Non-fungible token represents ownership of a digital asset that is unique on its own on the public blockchain. A more in-depth discussion about what NFTs are can be found in the NFT bible.
Lots of chatter have been going on about the value of NFTs, especially with the sale of Beeple’s artwork of US$ 69million, with sceptics arguing that artwork on the internet can simply be copied, thus no real value lies in the NFTs itself.
NFTs touches on a profound topic of how one can establish authentic ownership over a digital asset that is scarce. Satoshi Nakamoto first introduced digital scarcity to the world through proof-of-work mechanism powering the Bitcoin blockchain, NFTs takes it a step further where seemingly small and miscellaneous items in the digital world can be uniquely labelled, and verified for authenticity and ownership.
Much like how the real world value collectibles, limited edition items, art, or other seemingly trivial items but possesses a huge amount of value when authenticity and scarcity can be established.
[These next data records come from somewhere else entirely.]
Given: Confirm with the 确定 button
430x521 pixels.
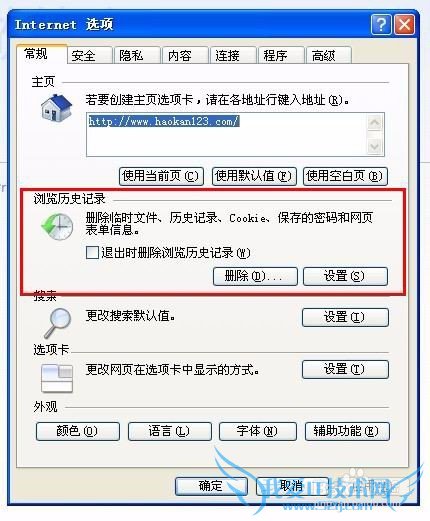Looking at the screenshot, I should 211,486.
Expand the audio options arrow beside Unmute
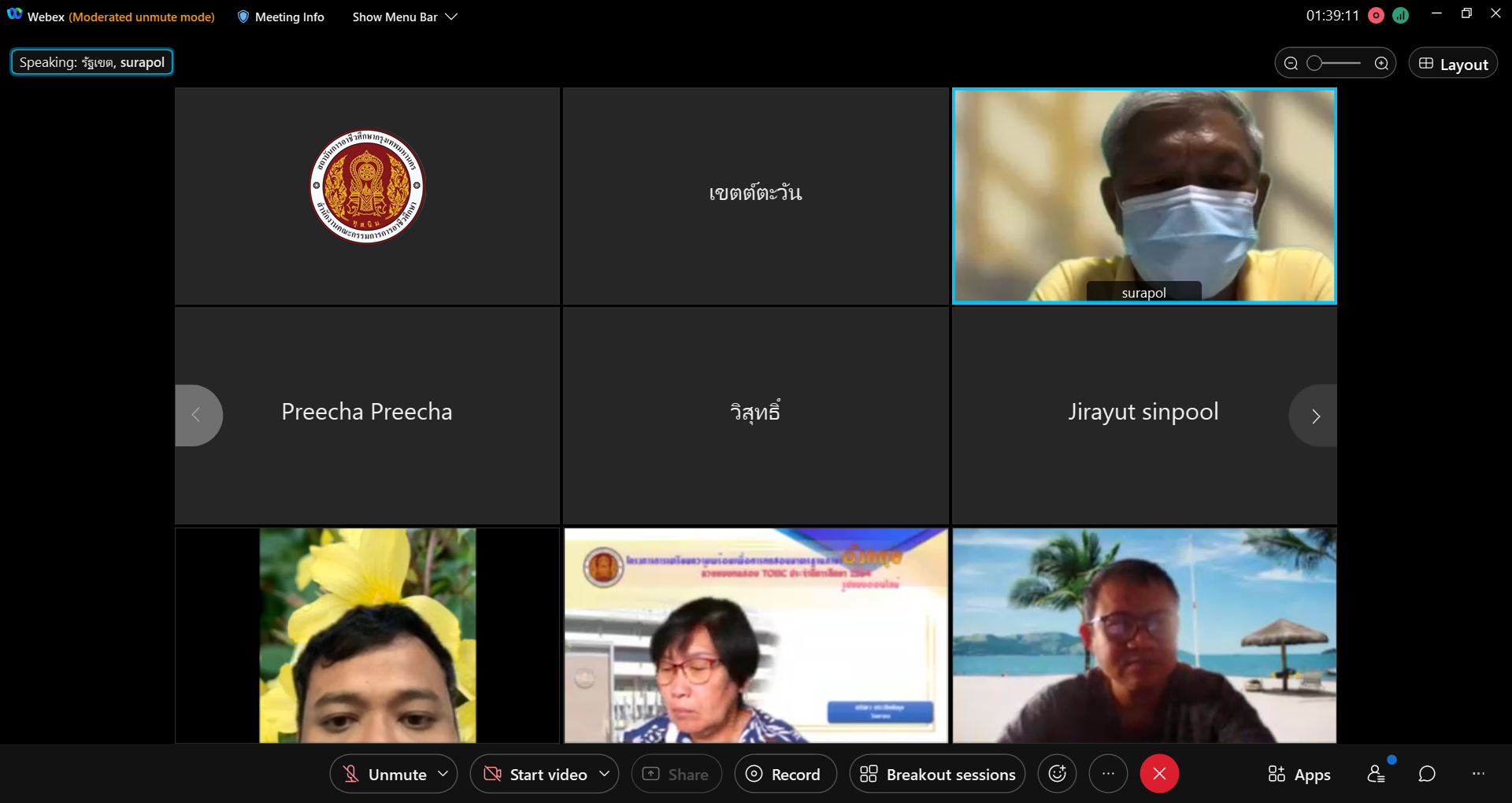The height and width of the screenshot is (803, 1512). (443, 774)
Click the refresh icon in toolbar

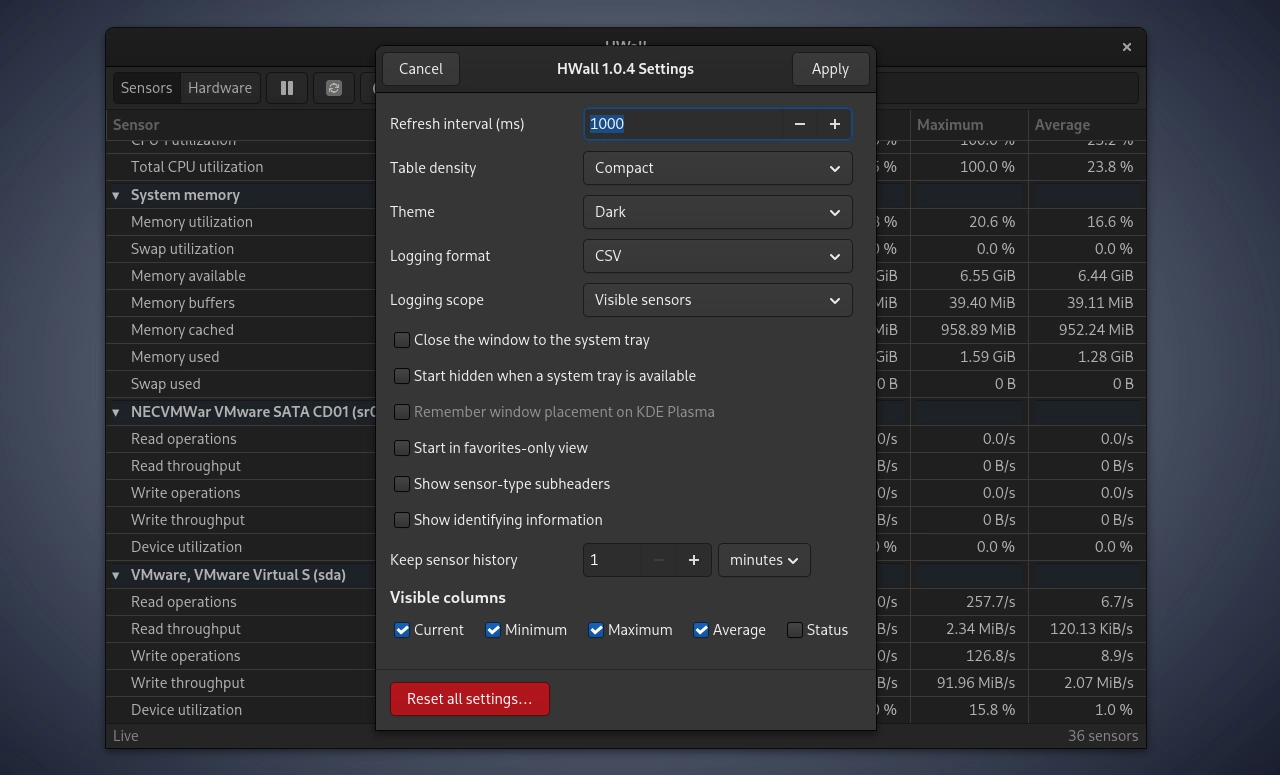coord(334,88)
James Wang did a great piece explaining how NFTs are certificates to authenticity which is where the value resides in an artwork.
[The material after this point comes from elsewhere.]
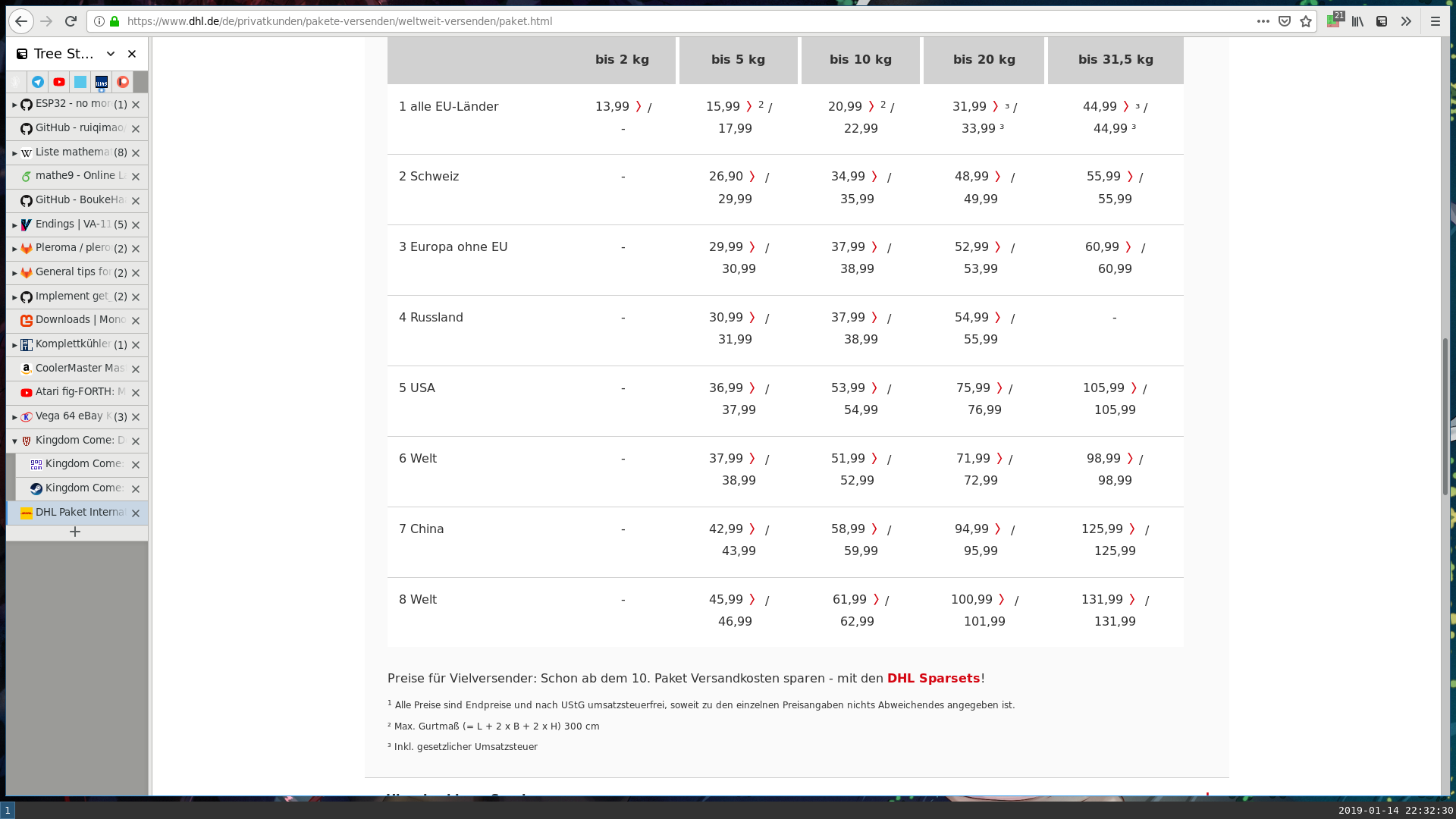Viewport: 1456px width, 819px height.
Task: Open the pinned YouTube tab
Action: coord(59,82)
As we’ve established the value of NFTs, it would then be best practice to build NFTs on the most secure network in the industry that will withstand the test of time.
Bitcoin network by far is the most secure network in the industry with its ever-increasing hash rate, however by design Bitcoin’s scripting language was never meant for such functionalities within its network, as security was the utmost priority when designing Bitcoin.
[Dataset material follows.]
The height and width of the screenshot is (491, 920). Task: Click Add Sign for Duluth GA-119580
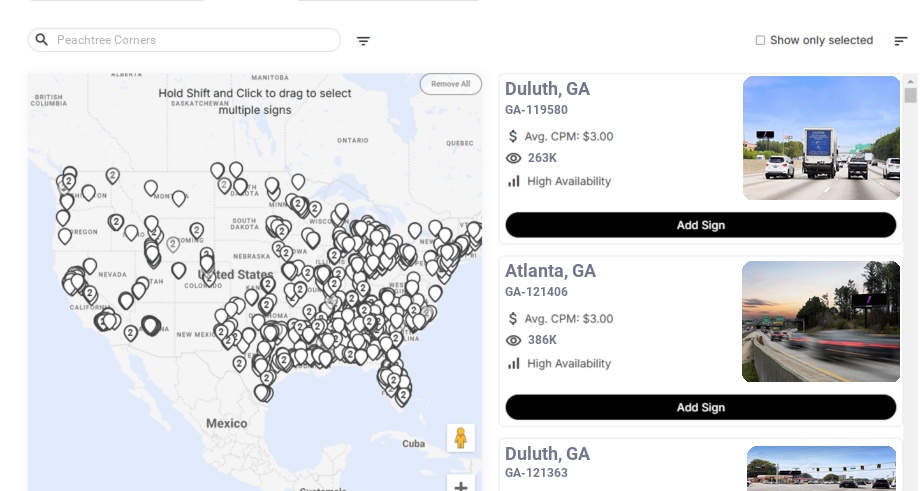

The launch of Stacks 2.0 changes everything, bringing programmability and scalability to the Bitcoin network enabling decentralized apps and smart contracts to inherit Bitcoin’s security and capital pool.
In addition, with clarity smart contract language, which is an interpreted and decidable programming language that is non-Turing complete, brings about clearer execution outcome and fundamentally a more secure set of codes, thus making NFTs on Bitcoin a much more compelling prospect.
Currently on Stacks blockchain smart contract, Clarity has built-in language primitives to define and use non-fungible tokens. “define-non-fungible-token” function on clarity is used to define a new non-fungible token class for use in the clarity smart contract.
Lastly, SIP-009 aims to provide a flexible and easy-to-implement standard that can be used by developers on the Stacks blockchain when creating their own NFTs.
We’re still at the nascent stages of blockchain technology, where infrastructure to better utilize blockchain technology are still being built out, likewise new use cases for NFTs have yet to be discovered.
What we’re observing now are first-generation use cases where the market simply ports over current use cases found in the physical world for art, collectibles, limited editions proprietary ownership to the digital world. E.g. Marketplace for arts(Christie’s, Sotheby) <> NFTs marketplace (Opensea, Rarible), Real-world Collectibles (Pokemon cards, Magic the gathering) <> Digital Collectibles (Cryptokitties, CryptoPunk), NBA trading cards <> NBA Topshot.
As blockchain technology powers more use cases and technologies, crypto-native use cases and business models will start to emerge and new NFTs use cases will be introduced.
Building NFTs on Bitcoin allows creators, collectors and businesses to take advantage of the growth of the industry as:
1) Bitcoin is the most secure network
2) Most established network effects in the industry ranging from individuals to institutions and governments
3) largest pool of capital in the network
which are all key ingredients for taking a piece of technology mainstream.
Allowing my imagination to wonder, some potential use cases of NFTs on Bitcoin could see art no longer be a 1 off purchase, instead as recurring revenue models could take shape (e.g. purchase of a movie ticket vs Netflix subscription), timelock ownership, micro royalty payments through the ownership of collectibles.